O’Malley sees the humanistic educational tradition as inherently different from the scientific, which, in his view, prioritized intellectual problem solving, dispassionate analysis, and studying the physical world for career advancement. He sees Jesuit liberal arts education as a tent that has housed both traditions from the start but expresses concern at the size, weight, and clout of the humanistic tradition in that tent.  
Like O’Malley, Dean Rader and others have recently grappled with the role and purpose of the humanities in the liberal arts tent. Rader frames his liberal arts tent on Max Weber’s distinction between the instrumental rationale and the value rationale, not the humanistic or scientific viewpoint O’Malley traces to Ancient Greece. He praises the humanistic tradition within that tent and paints it as the most sensible way forward. He sees the liberal arts as central to who we are as human beings, what we do, and the very meaning we ascribe to things—including our lives. 
Questions for Reflection

  • Based on O’Malley and Rader's views, how would you characterize the liberal arts tent at the University of San Francisco? Are we educating hearts, minds, and bodies, or are we simply training young professionals for today’s workforce?  
  • O’Malley sees teaching the humanities as introductory classes for someone pursuing a career as the increasing clout of the scientific and professional tradition in the Jesuit liberal arts tent. Do you agree with his view? How do you balance the inherent conflicts he sees in both traditions within the liberal arts tent?

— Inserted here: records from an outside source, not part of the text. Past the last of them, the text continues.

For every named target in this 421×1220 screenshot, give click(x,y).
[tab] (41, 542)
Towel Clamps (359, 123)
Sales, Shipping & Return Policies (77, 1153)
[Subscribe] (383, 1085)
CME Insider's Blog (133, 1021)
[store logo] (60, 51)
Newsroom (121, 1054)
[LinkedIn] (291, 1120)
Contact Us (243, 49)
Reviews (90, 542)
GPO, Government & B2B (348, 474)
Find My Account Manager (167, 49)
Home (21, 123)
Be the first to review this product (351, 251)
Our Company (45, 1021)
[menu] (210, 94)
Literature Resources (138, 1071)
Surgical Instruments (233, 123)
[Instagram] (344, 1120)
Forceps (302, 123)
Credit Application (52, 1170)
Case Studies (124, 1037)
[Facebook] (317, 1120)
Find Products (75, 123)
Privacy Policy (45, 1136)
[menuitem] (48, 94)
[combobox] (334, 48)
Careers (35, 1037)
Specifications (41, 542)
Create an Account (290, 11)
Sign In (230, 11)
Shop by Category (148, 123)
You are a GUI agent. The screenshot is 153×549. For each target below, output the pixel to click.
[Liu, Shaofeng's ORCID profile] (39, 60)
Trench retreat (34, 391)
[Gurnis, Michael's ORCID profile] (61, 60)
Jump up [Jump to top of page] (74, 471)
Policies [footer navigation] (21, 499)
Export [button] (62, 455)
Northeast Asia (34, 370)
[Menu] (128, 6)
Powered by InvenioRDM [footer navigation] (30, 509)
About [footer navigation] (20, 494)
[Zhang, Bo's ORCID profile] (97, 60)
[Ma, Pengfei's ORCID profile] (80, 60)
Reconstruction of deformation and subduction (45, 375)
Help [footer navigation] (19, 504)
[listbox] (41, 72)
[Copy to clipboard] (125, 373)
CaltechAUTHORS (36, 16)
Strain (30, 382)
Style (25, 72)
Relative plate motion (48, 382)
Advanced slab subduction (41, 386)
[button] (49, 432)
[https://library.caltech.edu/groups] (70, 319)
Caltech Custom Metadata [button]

Farrell S.J., Allan P. (1970 July 21). The Ratio Studiorum of 1599, English translation. Jesuit Global Network of Schools.

O’Malley S.J., John W. (Spring 2015). “Jesuit Schools and the Humanities Yesterday and Today.” Studies in the Spirituality of Jesuits, Seminar on Jesuit Spirituality. Vol. 47, No. 1.

Rader, Dean. (May 2020.). “A Case for Liberal Arts.” USF Magazine, University of San Francisco.